What you will do
As you write out the lines from the one containing "Click the red bar for 600 €" through the last line of the records, keep them exact and leave out pictures.

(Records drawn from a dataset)

----

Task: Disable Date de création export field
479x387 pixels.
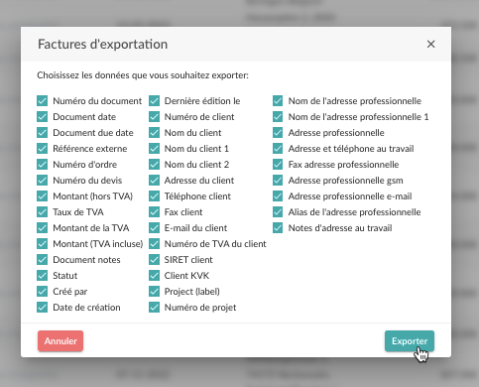Action: [43, 308]

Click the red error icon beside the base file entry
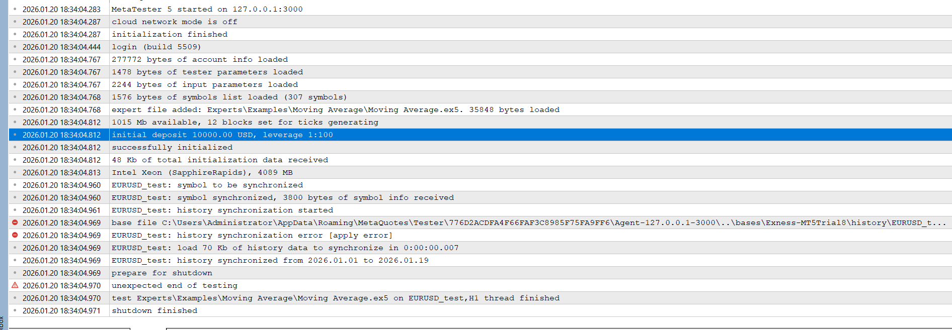tap(15, 223)
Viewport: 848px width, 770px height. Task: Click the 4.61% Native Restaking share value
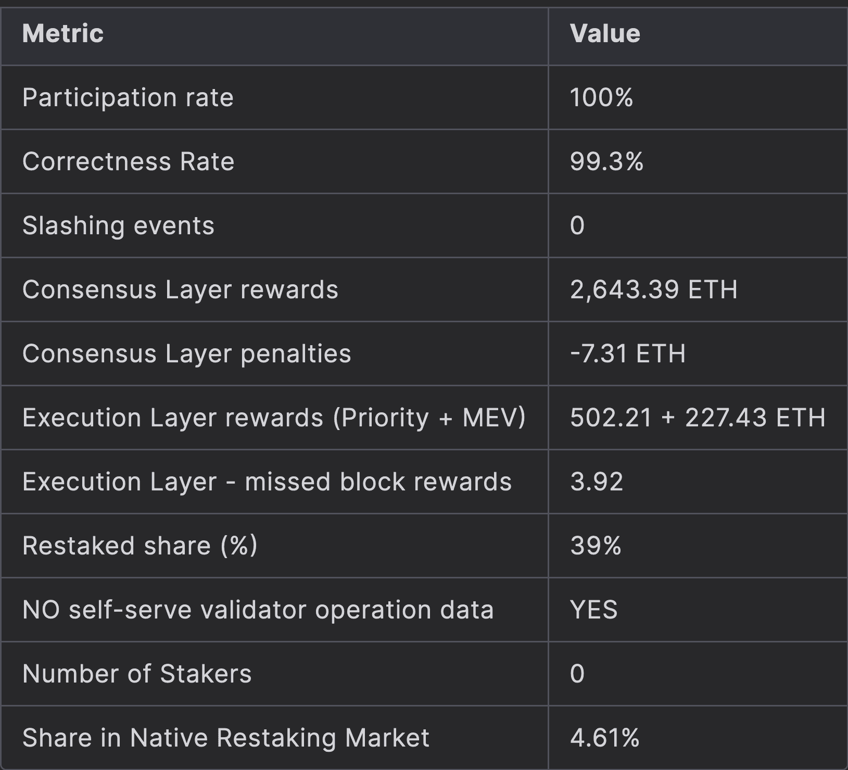604,738
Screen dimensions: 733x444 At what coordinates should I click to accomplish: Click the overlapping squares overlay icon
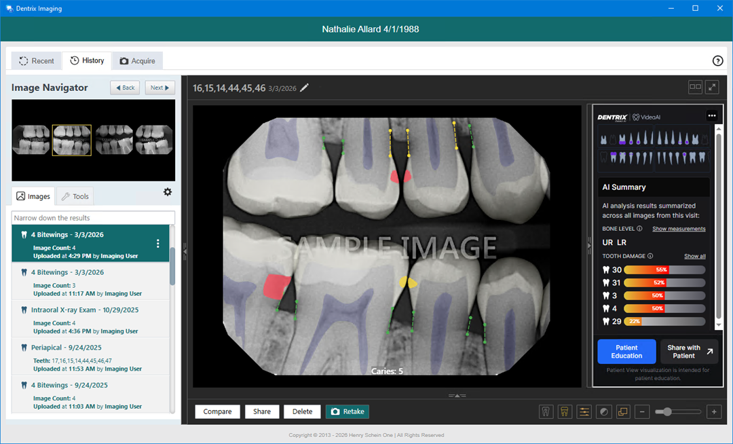coord(623,411)
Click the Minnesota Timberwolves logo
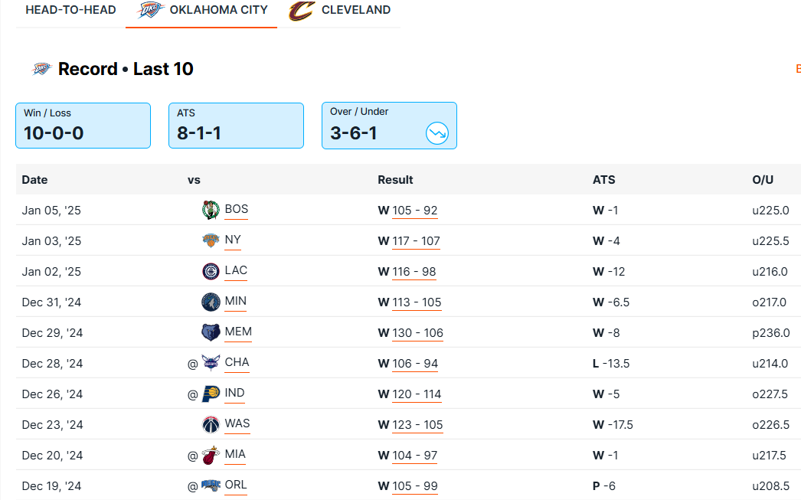The width and height of the screenshot is (801, 500). coord(211,302)
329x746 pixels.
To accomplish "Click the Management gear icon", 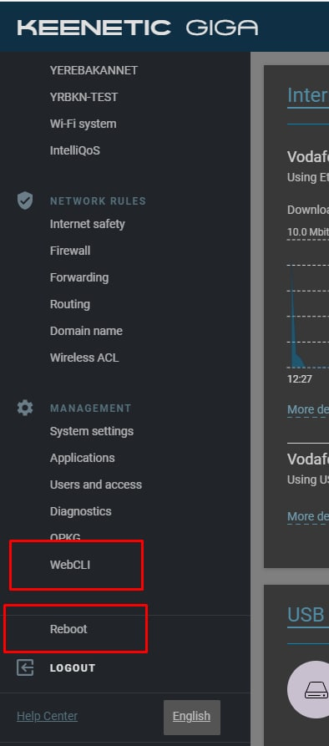I will point(25,409).
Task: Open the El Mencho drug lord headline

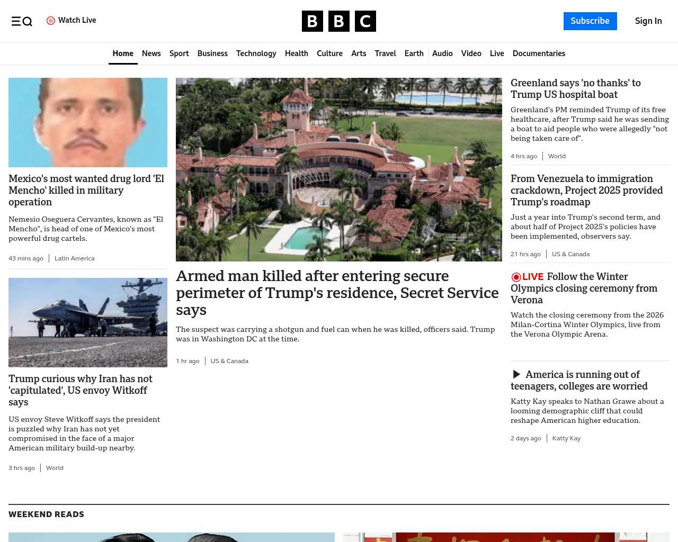Action: (x=86, y=190)
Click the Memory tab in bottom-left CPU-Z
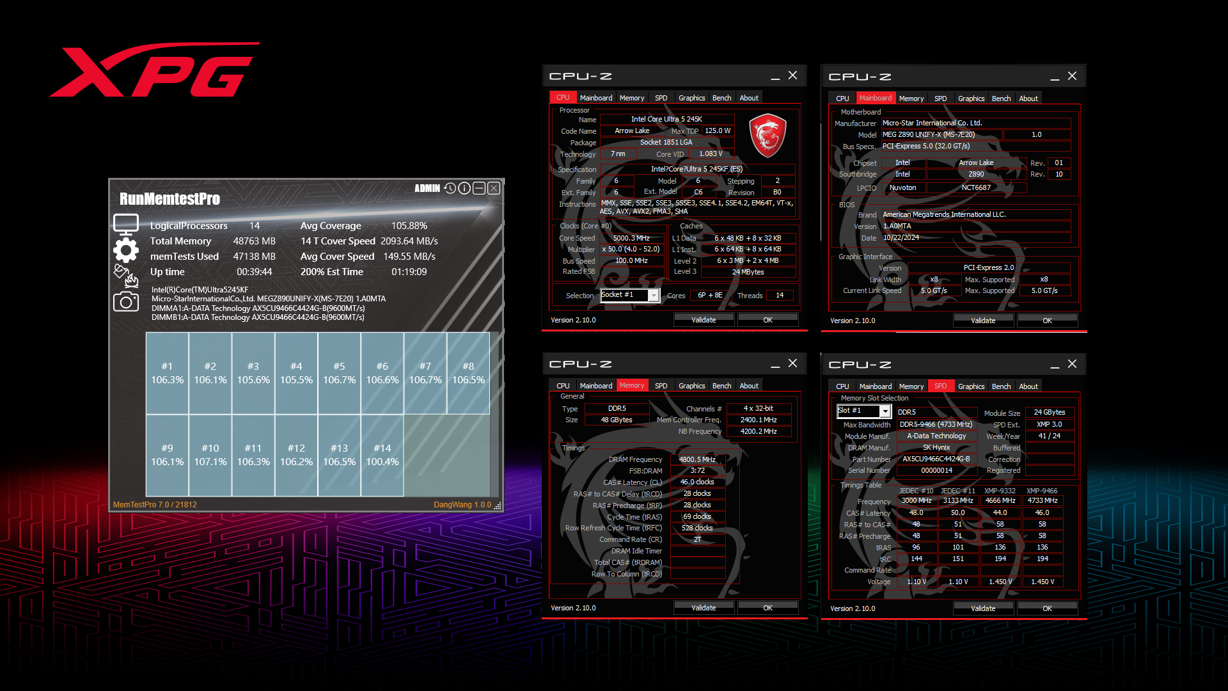 (x=631, y=386)
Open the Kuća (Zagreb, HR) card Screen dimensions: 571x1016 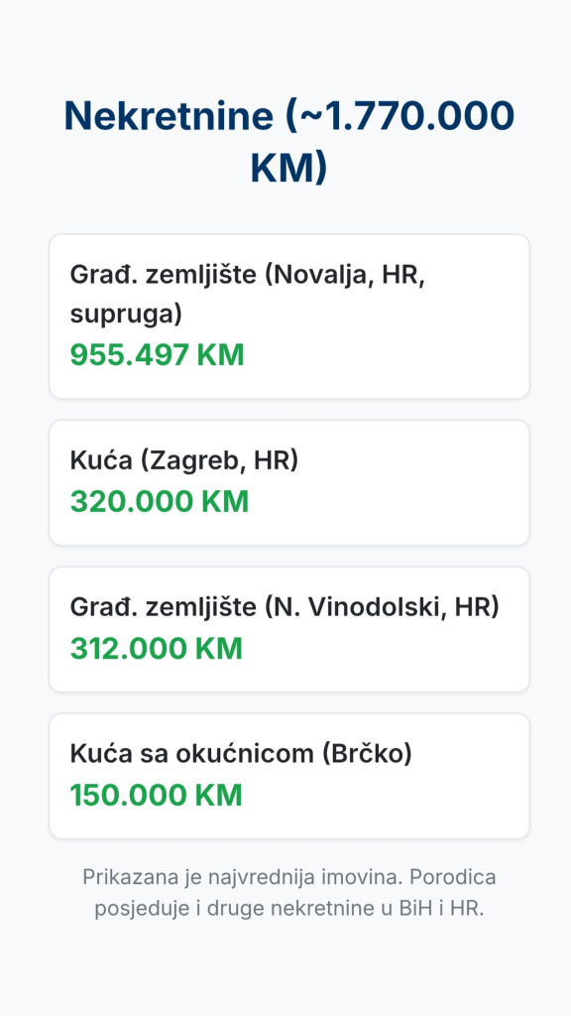(289, 483)
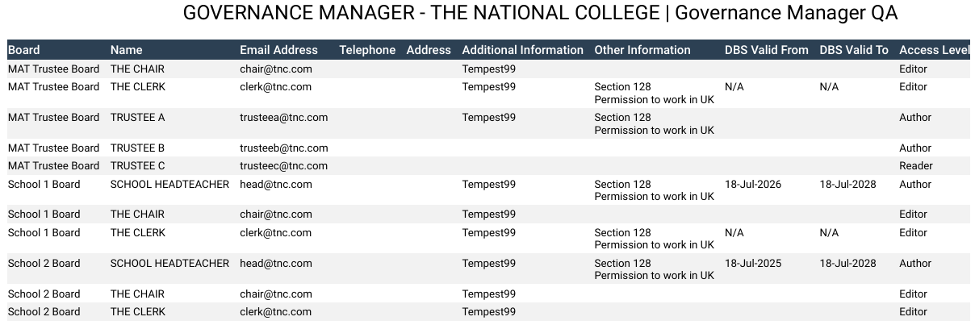Viewport: 975px width, 325px height.
Task: Select SCHOOL HEADTEACHER in School 2 Board row
Action: point(169,264)
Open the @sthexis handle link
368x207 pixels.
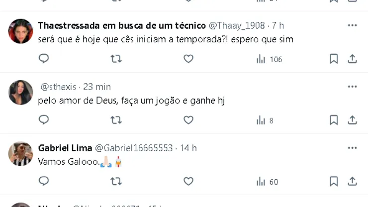(58, 87)
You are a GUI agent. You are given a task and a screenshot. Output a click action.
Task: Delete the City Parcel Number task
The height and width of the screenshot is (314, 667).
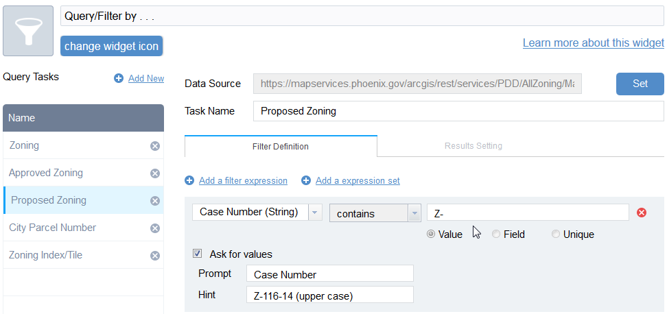[x=155, y=228]
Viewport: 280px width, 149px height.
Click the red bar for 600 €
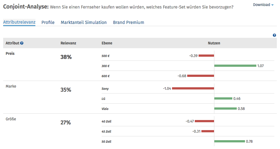point(200,76)
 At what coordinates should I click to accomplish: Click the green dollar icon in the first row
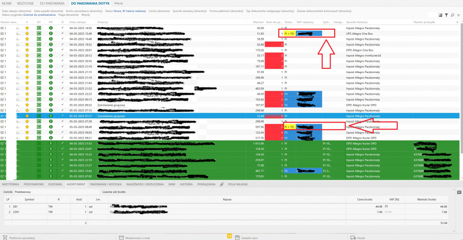(x=50, y=28)
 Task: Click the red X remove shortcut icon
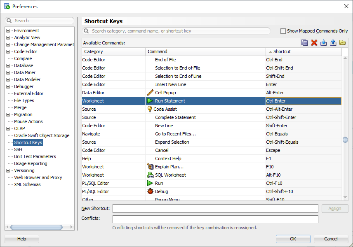314,43
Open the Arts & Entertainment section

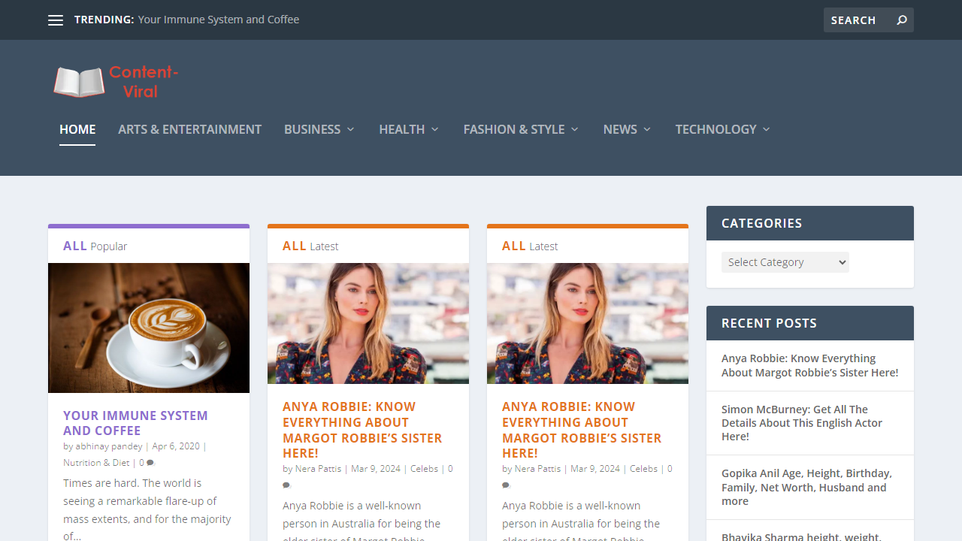coord(189,129)
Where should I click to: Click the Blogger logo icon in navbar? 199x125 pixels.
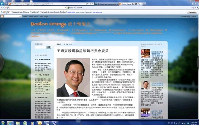(x=2, y=16)
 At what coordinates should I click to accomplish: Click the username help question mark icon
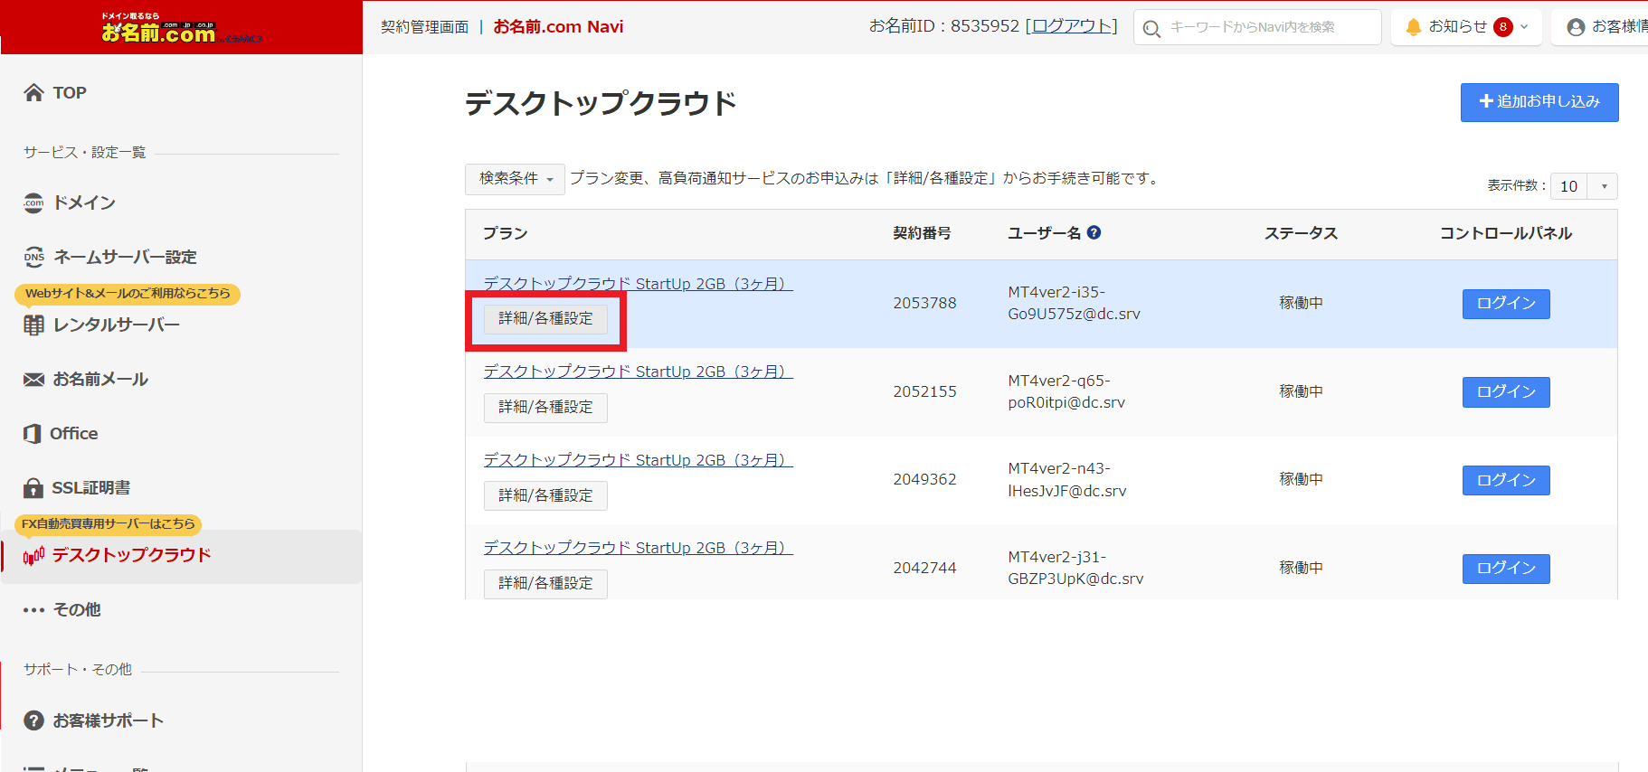[1094, 232]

----

Solved exercise
Click the red bar for 600 €
point(200,76)
 At what coordinates should I click to accomplish: Click the green dollar icon in the first row
(x=50, y=28)
 Task: Click the red X remove shortcut icon
314,43
Open the Arts & Entertainment section

coord(189,129)
Where should I click to: Click the Blogger logo icon in navbar? 199x125 pixels.
(x=2, y=16)
 At what coordinates should I click to accomplish: Click the username help question mark icon
[1094, 232]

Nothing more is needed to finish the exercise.